### Record list
»»
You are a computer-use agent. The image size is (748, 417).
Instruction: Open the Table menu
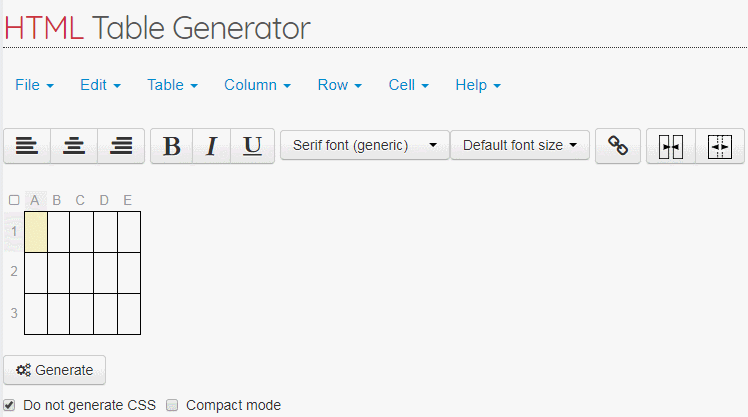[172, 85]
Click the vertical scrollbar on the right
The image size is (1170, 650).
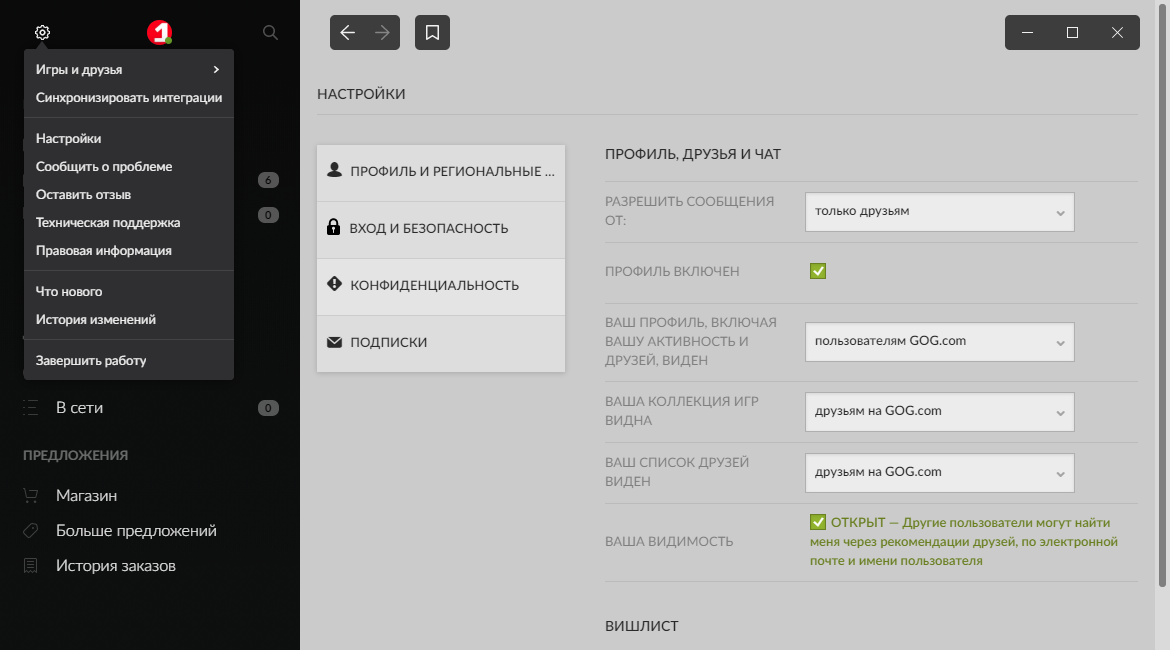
««
»»
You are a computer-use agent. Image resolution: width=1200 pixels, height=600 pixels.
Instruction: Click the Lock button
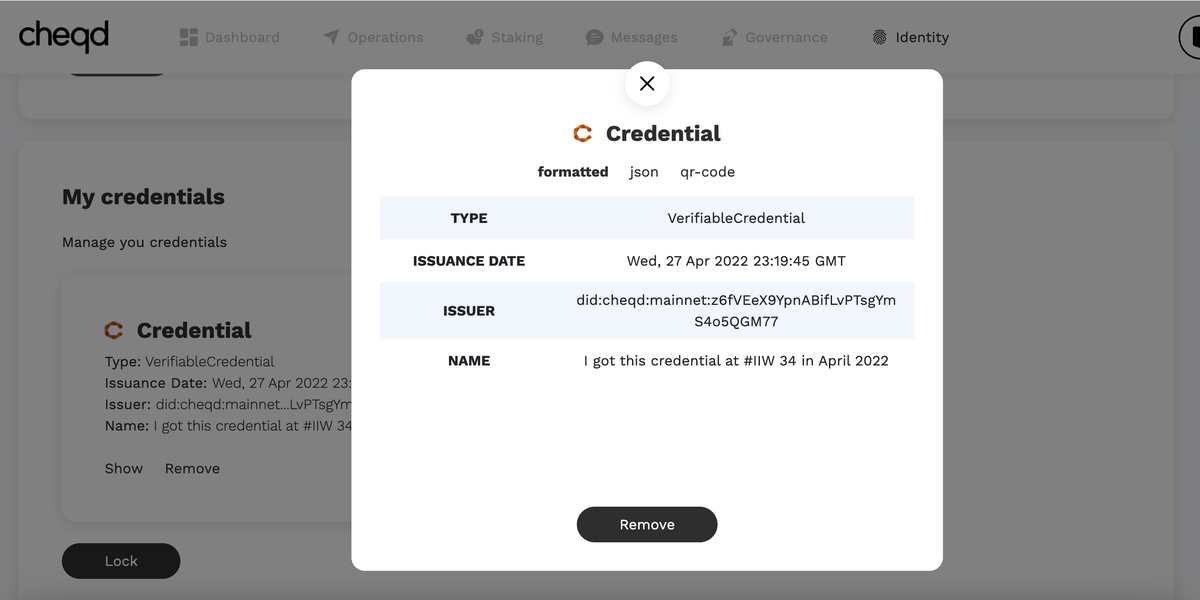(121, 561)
««
### Exercise description
Copy the lines from the one containing "You are a computer-use agent. The" through the one containing "The image size is (1170, 650).", inclusive, renaming "image size" to "screen size" and leaving everything else as it is. Omit the pictures.

### Right answer
You are a computer-use agent. The screen size is (748, 417).
Instruction: Open the Table menu
[172, 85]
Click the vertical scrollbar on the right
The screen size is (1170, 650).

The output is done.